[[ Provided information open ]]

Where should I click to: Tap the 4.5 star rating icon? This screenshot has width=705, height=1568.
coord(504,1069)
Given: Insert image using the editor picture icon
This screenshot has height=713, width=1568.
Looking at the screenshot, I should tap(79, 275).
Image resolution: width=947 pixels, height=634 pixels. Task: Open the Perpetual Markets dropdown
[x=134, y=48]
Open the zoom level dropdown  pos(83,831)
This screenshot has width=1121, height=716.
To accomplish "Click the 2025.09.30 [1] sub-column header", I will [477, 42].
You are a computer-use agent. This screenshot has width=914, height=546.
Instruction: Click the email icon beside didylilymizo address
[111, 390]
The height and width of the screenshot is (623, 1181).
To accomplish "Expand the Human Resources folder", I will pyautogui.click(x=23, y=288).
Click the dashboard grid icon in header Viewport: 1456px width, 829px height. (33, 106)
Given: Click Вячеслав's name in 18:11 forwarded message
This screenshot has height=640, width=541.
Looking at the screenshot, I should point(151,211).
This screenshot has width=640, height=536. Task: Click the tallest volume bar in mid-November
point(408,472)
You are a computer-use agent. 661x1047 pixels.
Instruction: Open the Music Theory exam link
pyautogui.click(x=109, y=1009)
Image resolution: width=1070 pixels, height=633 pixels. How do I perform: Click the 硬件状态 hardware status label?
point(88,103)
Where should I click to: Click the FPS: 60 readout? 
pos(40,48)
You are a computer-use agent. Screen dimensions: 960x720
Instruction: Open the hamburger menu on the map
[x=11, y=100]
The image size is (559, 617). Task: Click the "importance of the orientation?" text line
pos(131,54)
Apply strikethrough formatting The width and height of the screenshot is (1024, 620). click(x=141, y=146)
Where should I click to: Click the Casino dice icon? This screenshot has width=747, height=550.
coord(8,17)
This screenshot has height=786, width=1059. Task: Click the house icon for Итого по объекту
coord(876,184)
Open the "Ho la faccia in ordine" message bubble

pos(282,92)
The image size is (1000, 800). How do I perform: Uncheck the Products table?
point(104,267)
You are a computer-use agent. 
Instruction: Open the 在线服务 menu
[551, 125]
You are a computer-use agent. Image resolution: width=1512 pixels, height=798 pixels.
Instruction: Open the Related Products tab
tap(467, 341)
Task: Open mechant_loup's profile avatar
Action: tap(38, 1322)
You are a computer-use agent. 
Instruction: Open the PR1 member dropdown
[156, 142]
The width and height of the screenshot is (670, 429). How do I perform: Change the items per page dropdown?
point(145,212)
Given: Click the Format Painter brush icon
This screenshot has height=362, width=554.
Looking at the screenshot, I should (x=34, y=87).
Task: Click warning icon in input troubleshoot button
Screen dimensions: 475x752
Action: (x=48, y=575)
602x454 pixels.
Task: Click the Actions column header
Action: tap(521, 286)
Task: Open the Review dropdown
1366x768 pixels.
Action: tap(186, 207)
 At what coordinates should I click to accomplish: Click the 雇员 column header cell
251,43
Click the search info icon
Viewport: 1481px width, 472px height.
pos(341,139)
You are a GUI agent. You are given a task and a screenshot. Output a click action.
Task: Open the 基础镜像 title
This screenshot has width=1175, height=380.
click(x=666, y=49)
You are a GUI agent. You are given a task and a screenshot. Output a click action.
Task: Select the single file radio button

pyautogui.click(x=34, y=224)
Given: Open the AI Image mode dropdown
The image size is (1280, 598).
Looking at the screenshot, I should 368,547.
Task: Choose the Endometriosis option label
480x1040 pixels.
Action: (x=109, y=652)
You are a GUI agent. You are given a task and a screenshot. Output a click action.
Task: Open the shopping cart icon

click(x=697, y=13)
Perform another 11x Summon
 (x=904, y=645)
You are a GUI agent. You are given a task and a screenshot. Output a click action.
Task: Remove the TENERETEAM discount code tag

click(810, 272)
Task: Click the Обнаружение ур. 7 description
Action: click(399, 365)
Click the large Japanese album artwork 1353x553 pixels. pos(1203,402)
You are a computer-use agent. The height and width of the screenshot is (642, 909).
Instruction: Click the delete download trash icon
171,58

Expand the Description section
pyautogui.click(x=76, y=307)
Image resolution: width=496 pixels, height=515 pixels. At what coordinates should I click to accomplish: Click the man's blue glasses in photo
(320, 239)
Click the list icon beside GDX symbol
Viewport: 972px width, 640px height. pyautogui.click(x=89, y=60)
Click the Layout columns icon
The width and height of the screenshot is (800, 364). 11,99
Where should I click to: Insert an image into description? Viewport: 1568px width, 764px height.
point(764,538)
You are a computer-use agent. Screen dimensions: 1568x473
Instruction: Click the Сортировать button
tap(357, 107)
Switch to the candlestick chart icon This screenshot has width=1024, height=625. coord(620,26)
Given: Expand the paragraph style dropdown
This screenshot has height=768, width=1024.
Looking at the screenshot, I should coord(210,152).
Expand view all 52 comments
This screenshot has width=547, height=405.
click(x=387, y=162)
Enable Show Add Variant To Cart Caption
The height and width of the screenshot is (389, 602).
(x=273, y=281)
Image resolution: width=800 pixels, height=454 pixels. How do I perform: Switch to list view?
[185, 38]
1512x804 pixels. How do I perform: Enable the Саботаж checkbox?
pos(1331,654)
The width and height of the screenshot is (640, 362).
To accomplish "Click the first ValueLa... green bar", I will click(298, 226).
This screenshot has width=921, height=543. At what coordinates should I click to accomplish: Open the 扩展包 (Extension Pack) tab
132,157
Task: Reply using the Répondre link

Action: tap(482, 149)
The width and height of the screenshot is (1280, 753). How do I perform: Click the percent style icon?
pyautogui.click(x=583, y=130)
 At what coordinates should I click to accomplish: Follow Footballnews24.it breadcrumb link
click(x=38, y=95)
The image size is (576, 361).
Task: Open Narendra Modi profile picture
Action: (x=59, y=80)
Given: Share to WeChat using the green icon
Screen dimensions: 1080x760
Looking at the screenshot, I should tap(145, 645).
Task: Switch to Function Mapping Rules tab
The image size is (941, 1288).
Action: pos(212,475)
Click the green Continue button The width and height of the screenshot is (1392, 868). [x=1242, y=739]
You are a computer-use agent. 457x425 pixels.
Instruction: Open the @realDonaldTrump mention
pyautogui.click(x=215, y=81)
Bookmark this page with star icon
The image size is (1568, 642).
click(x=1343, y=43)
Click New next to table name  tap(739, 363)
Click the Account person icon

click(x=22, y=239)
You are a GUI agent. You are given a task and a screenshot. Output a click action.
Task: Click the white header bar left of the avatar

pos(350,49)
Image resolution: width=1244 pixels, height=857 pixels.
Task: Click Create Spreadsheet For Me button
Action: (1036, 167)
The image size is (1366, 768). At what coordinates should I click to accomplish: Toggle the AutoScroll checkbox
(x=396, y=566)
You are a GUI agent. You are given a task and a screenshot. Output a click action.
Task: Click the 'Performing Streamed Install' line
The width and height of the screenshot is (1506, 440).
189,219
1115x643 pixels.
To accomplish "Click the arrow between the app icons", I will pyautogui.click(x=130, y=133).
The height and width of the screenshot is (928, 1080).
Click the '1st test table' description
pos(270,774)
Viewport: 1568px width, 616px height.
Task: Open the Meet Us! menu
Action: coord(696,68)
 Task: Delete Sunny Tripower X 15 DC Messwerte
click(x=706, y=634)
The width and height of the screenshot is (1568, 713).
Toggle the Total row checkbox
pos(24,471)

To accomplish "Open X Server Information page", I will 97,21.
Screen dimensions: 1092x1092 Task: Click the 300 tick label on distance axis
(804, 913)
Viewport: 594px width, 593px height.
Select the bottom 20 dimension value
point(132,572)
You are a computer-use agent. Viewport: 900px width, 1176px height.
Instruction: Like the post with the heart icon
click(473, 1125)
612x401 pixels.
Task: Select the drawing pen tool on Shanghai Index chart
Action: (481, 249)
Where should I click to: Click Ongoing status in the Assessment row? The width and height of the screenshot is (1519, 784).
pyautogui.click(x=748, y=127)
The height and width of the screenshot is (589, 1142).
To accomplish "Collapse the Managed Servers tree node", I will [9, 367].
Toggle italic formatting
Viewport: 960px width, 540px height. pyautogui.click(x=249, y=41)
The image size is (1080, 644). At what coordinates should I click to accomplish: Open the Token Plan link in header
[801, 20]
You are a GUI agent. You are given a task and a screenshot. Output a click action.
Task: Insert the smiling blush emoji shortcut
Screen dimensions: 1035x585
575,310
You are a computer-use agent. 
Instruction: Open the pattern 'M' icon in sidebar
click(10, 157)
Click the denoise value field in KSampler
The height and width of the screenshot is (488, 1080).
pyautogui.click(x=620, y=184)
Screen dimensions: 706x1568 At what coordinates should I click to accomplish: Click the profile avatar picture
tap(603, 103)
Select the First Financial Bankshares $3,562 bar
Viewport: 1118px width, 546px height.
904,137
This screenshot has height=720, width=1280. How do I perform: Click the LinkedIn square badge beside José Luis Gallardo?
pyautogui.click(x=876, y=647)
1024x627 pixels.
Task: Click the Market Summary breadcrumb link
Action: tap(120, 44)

[[ Provided information closed ]]

## Assigned task
In the data above, tally the lines that contain the string "name" and give that figure alone.

## Task result
2